Extracted data entries
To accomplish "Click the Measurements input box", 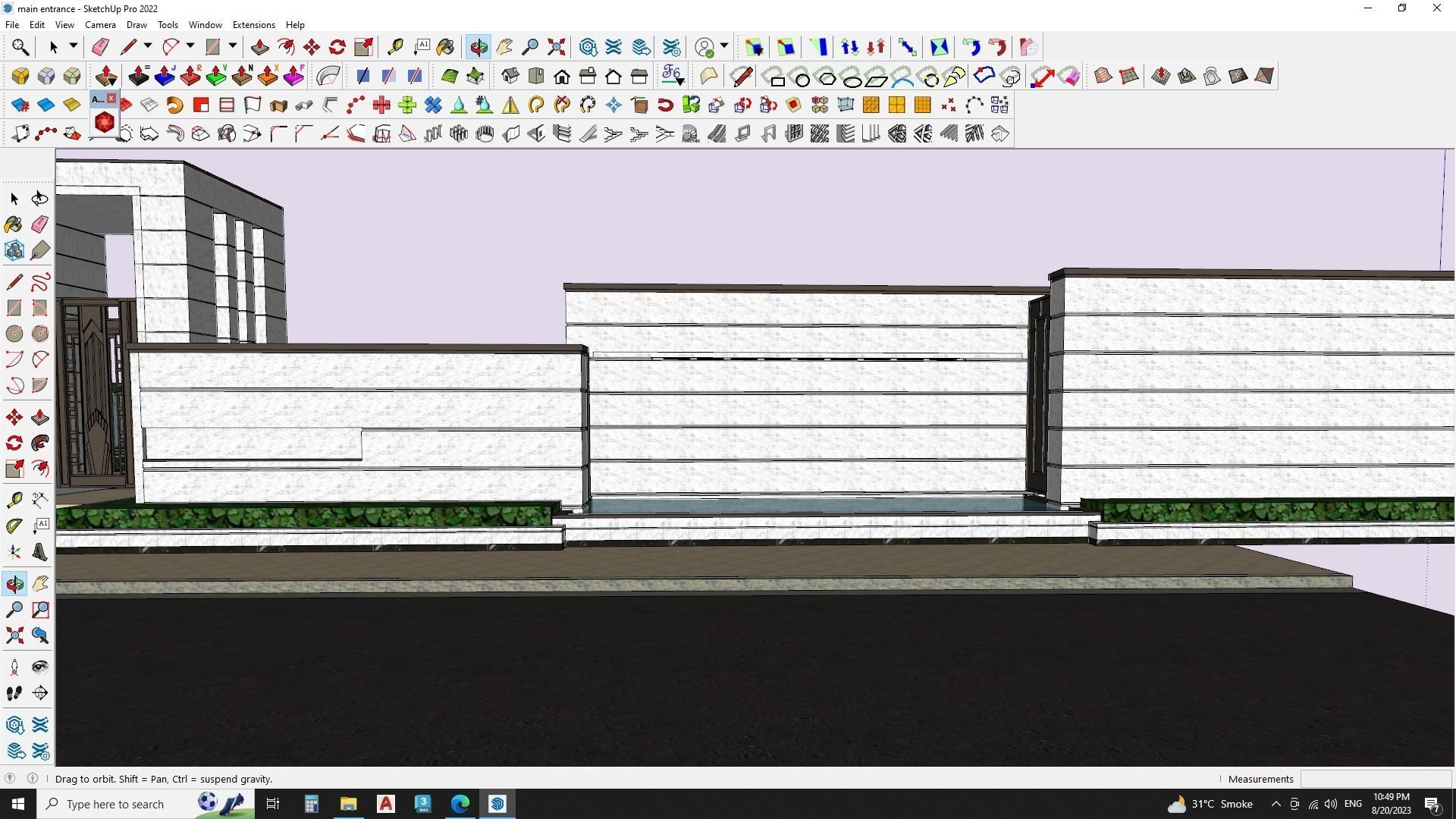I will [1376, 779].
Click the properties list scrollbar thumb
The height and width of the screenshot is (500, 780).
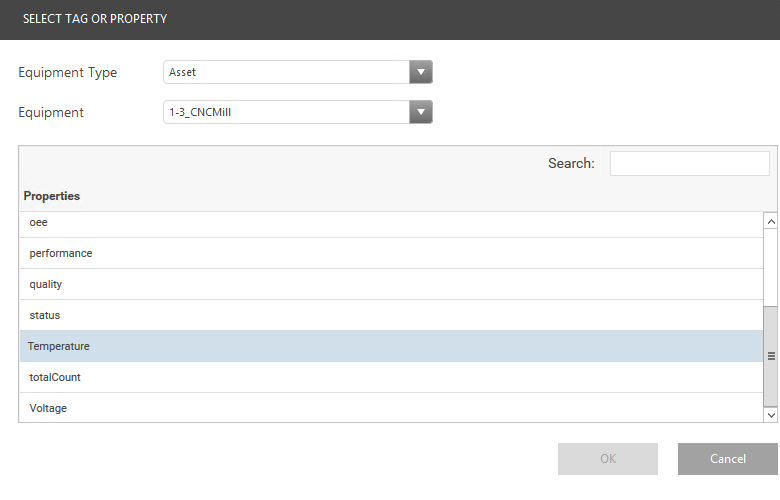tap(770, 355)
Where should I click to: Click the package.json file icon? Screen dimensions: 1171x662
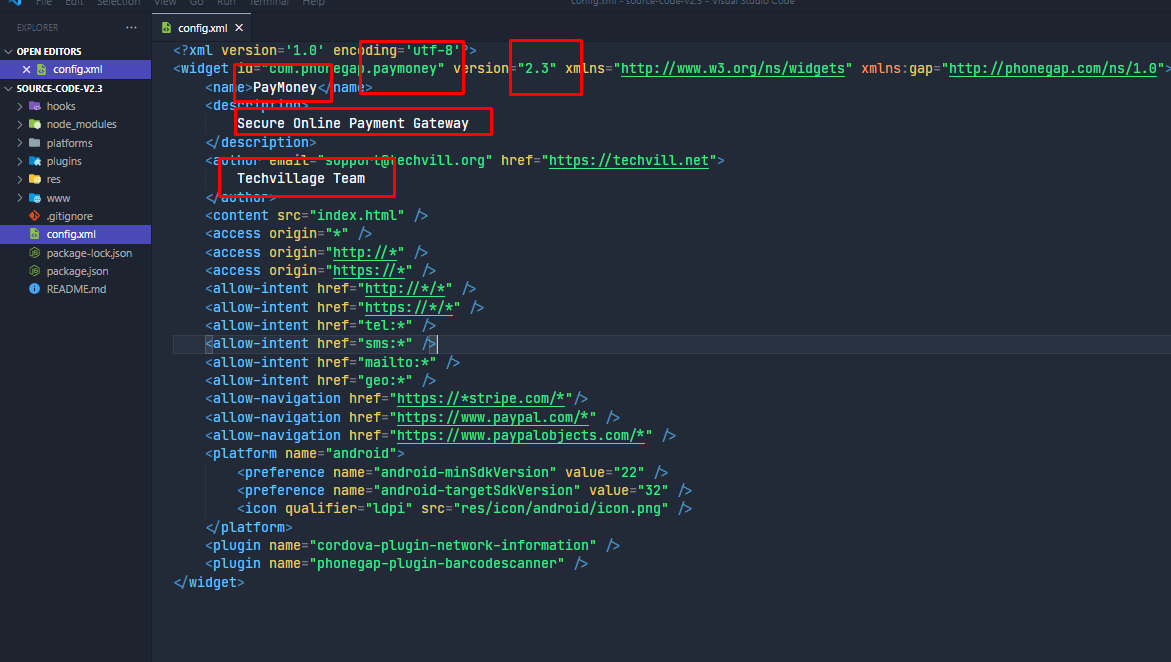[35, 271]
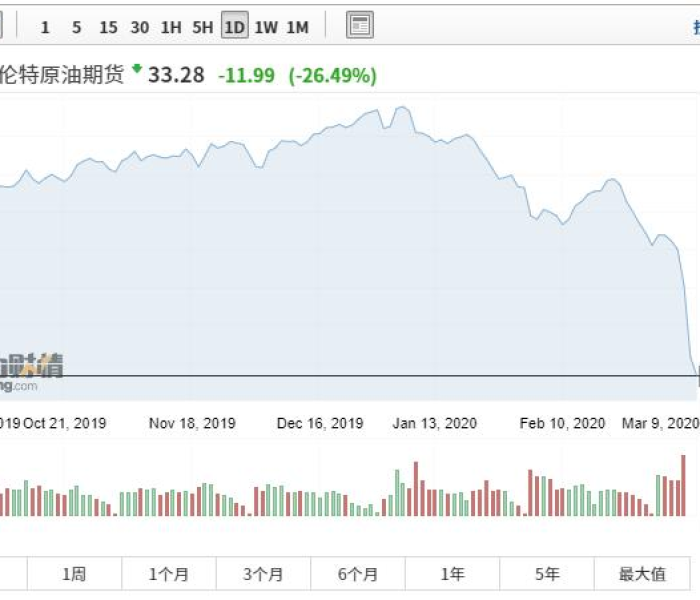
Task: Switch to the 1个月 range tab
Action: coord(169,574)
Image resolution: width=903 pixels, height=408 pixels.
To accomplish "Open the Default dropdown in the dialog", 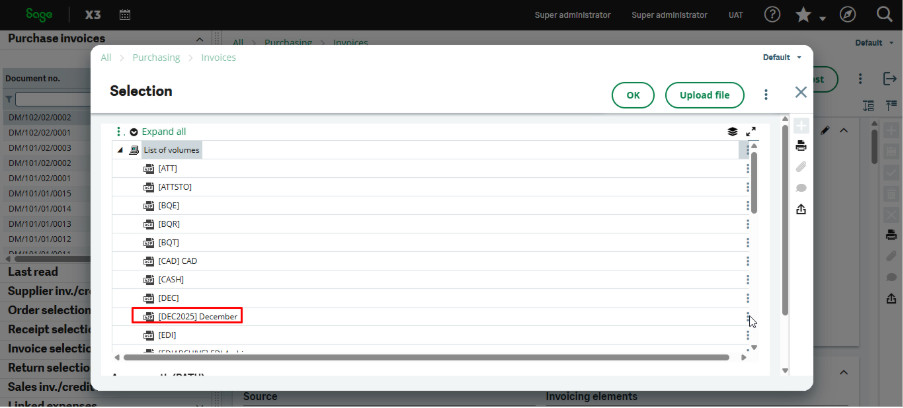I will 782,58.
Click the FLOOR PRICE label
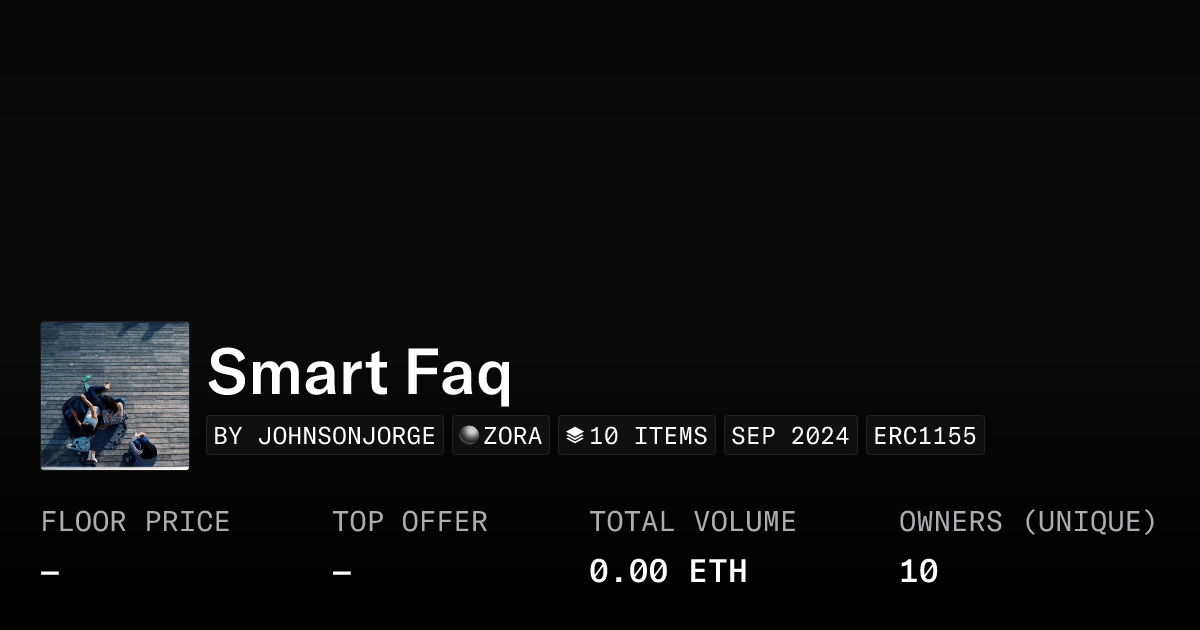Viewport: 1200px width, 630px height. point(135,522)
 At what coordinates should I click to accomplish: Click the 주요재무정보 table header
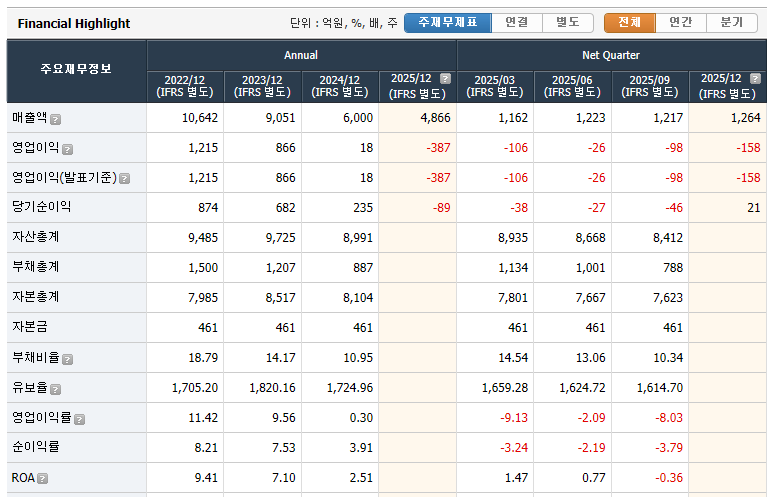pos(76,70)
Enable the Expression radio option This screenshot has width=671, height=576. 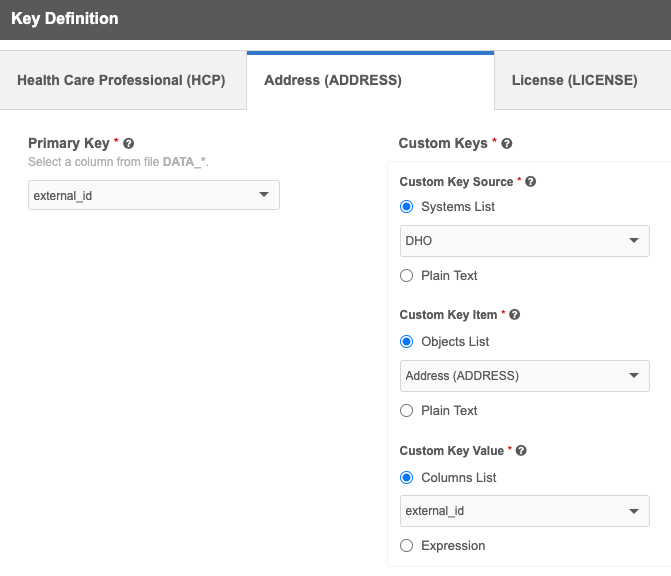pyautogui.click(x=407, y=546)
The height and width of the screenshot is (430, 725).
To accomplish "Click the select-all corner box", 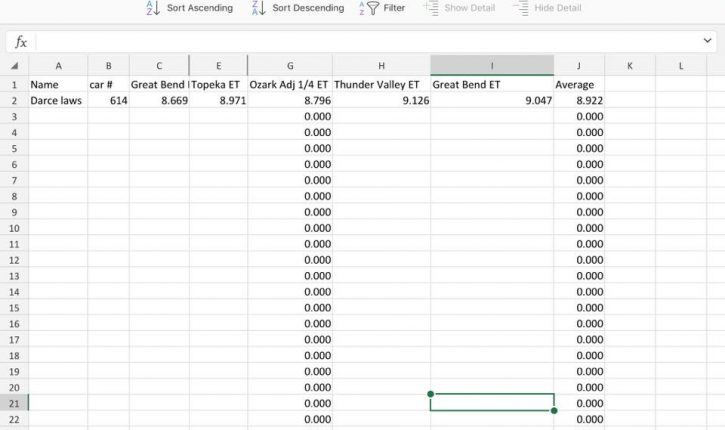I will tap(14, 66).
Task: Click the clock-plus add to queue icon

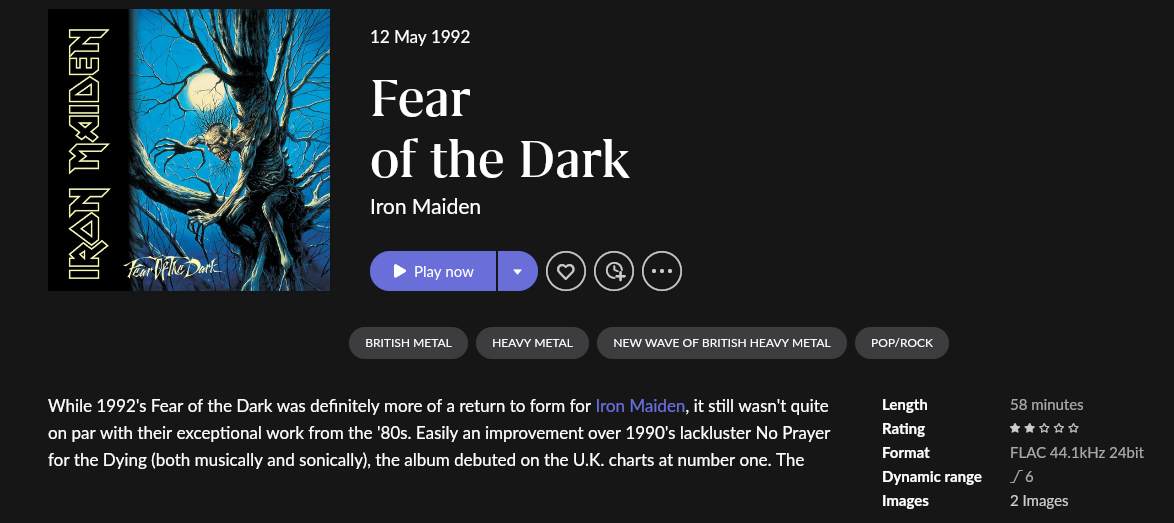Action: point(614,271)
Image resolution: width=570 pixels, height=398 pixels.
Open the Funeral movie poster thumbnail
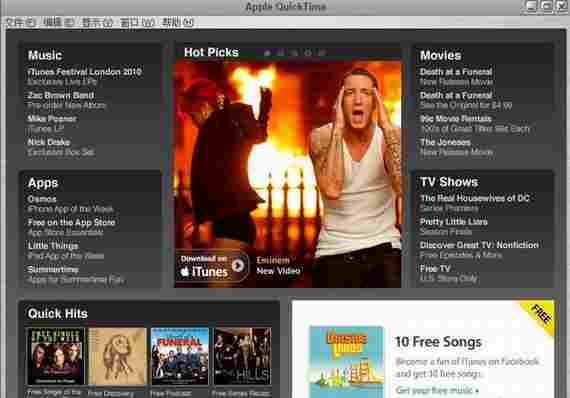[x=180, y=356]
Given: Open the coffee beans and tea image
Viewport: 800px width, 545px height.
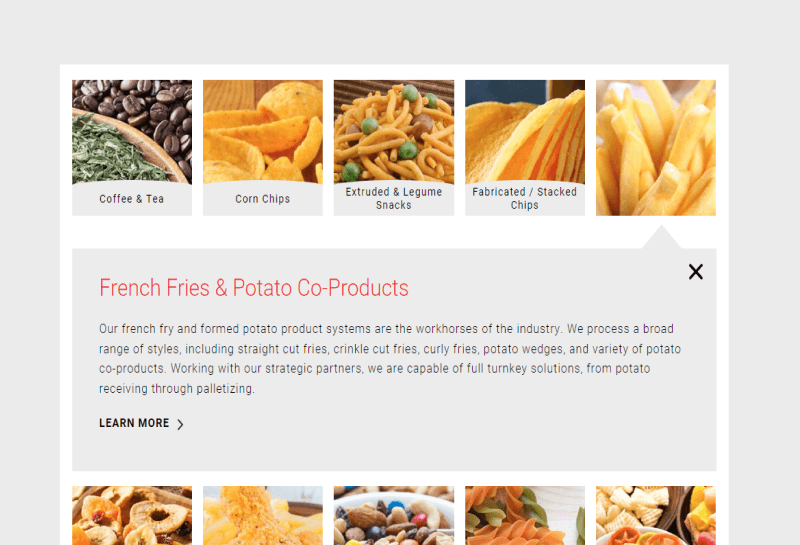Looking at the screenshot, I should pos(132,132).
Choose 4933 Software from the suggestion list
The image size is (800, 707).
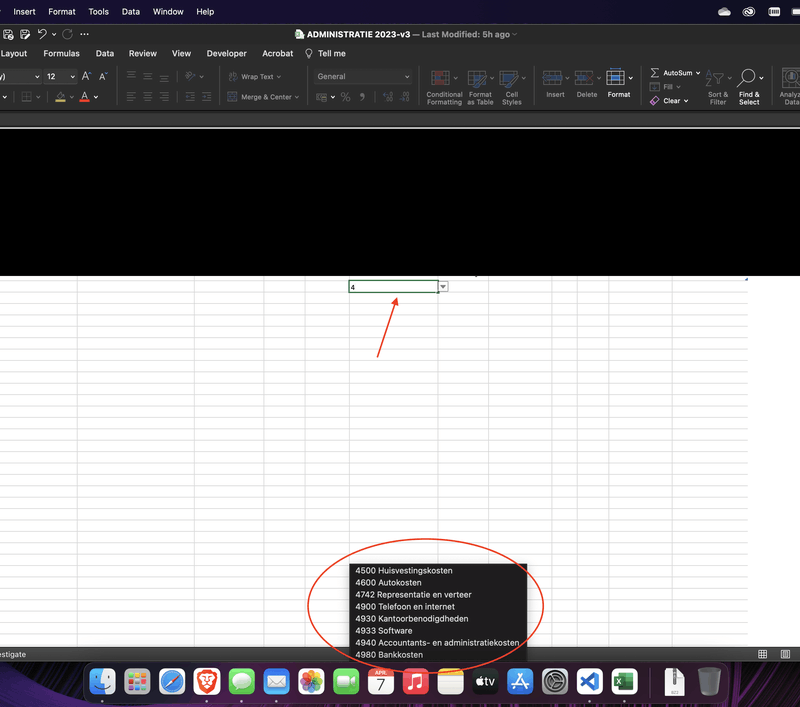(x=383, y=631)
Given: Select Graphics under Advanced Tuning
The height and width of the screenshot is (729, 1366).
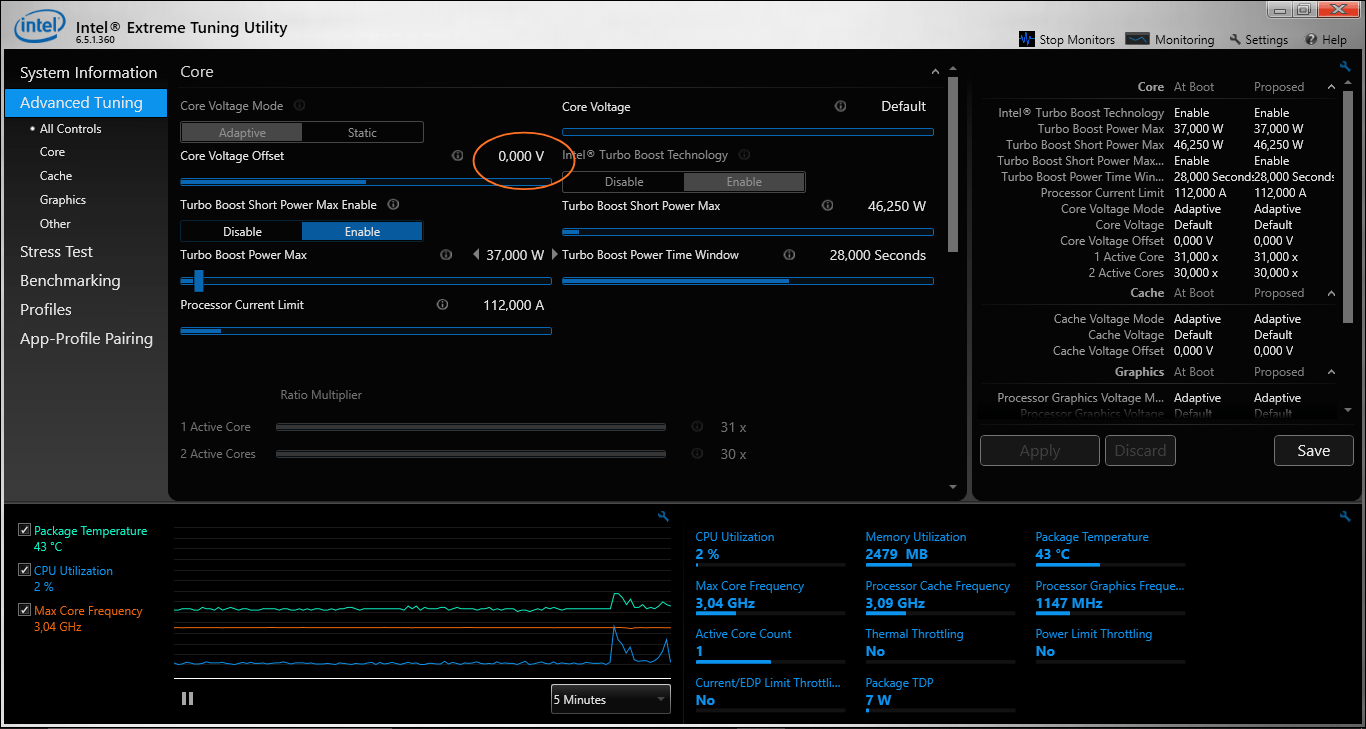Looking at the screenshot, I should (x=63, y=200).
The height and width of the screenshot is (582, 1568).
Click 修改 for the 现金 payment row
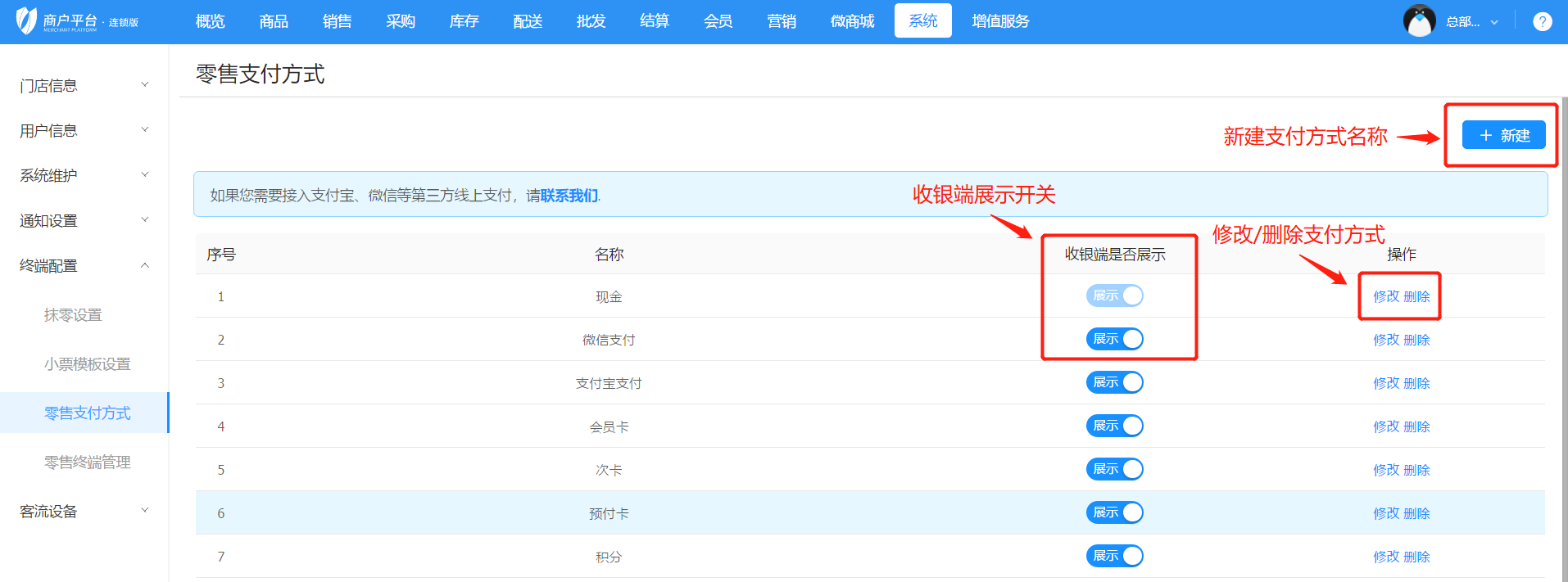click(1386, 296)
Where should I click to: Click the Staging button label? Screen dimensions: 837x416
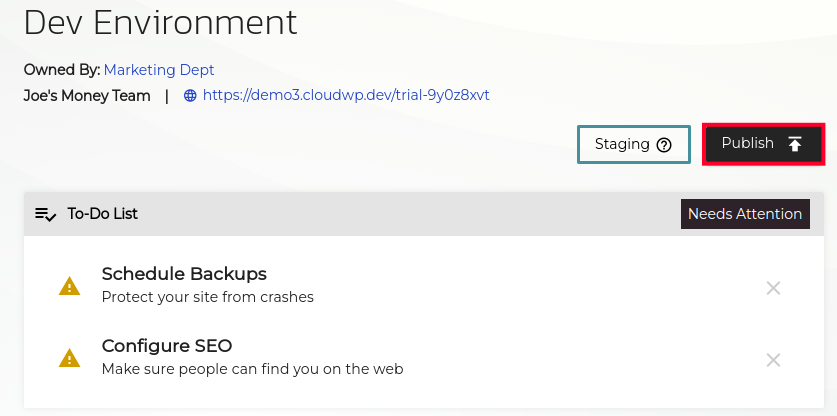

[WORK REQUIRED] All lines holding the word "pixels" must be copied from the data.

[RESPONSE AREA]
Image resolution: width=903 pixels, height=408 pixels.
Image resolution: width=570 pixels, height=398 pixels.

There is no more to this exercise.